As a general and absolute principle, the perfect correspondence or co-existence of properly functioning language and life is not an idea regarding which one has an opinion. It is not up for debate, the same as it is intellectually impermissible to question 2+2=4.  Any engagement in language, such as the attempted cannot but accept itself as a meaningful act within life. As I wrote here "The position of Doubt is a nihilistic intellectual proposition in the true sense, within the framework of which one cannot grant oneself the liberty of believing language to be real and intrinsically meaningful. And so, within this framework of doubt the question of doubt cannot be asked, as to ask the question requires an acceptance of the very reality or meaningfulness of language which Doubt, if true to itself, must doubt. And so, since the question of doubt cannot be formed, then doubt cannot exist, as doubt requires a mind utilising language so as to doubt."

The mathematical scenario with the cows is a very simple and clear example of this correspondence of language and truth, but this correspondence extends without limits, though of course with absolute dependence on the correctness of the language. Again to illustrate using mathematics, this world of numbers 'invented' in and by our minds, at no matter how seemingly abstract and complex the levels, always corresponds to internal truths of the external world. And why? Because life is not self-contradictory but intelligent, and seamlessly so. And this is where the relationship of life and language begins to deepen. This language of words is far subtler than the mathematical one, but if correctly used it will inescapably correspond to some truth of life. Though on the one hand language can be autonomous, self-sufficient as a truth-tool, it does not exist autonomously; that is, language dwells in life and without life naturally there would be no language.

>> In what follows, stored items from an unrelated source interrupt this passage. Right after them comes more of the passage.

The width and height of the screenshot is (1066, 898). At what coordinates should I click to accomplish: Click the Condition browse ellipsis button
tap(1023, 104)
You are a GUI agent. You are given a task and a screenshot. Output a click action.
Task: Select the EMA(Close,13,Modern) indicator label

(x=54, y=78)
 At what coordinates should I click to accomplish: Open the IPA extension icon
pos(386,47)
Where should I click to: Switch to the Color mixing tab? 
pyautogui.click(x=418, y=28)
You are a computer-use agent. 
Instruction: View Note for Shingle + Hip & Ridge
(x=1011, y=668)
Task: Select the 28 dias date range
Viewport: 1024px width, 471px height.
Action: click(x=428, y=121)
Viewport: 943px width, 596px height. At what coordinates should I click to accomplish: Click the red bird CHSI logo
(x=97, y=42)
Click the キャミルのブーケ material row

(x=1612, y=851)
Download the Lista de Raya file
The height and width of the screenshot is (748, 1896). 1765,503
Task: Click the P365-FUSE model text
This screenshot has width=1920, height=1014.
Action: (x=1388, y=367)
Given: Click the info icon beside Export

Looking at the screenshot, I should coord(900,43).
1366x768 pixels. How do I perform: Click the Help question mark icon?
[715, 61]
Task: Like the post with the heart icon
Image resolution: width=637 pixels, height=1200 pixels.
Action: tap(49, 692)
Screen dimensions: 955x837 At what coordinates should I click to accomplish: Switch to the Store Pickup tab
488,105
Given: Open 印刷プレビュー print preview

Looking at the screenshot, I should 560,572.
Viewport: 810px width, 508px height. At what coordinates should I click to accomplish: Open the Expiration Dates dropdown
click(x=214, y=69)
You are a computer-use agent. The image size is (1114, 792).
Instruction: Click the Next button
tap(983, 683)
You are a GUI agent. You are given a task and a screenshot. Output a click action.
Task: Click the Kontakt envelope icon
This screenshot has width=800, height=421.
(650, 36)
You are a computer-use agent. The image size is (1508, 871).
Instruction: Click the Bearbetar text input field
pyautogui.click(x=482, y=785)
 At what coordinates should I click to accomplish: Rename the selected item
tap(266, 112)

However, a rampant mistake is to talk of life, or reality, and language as distinct.  Reality is all that exists within itself, and in fact there is no within itself - what is 'within reality' is reality. And so language as dwelling within reality is inescapably part of reality, and thus the perfect correspondence of the two, if correctly used - for language is apparently capable of error and so creating illusory 'realities', things that seem to be but are not, even if believed by any numbers of people. Also, pedantic as it might superficially seem, 'reality' or 'life' are themselves words, and one cannot talk of these as though they were not words, nor pretend that the total realities to which such all-inclusive words like 'life' referred even somehow excluded those words as comprising inseparable aspects of those realities. There is no life existing independently of language, the same as there is no life independent of anything that forms part of the whole that is life, including for example the glass near my hand, or my hand or you yourself. To talk of life as though it did exist separately of the words being used to talk of it is meaningless language, where the integral relationship of words and that to which they refer has broken down, and one is merely left with linguistic unreal illusion.

So language and life are not distinct from each other, in fact there is no 'and' about it. Instead language - mathematical and linguisic - are extensions and deepenings of that life, and thus the lack of inner contradiction between them. Language does not dwell in some compartment apart!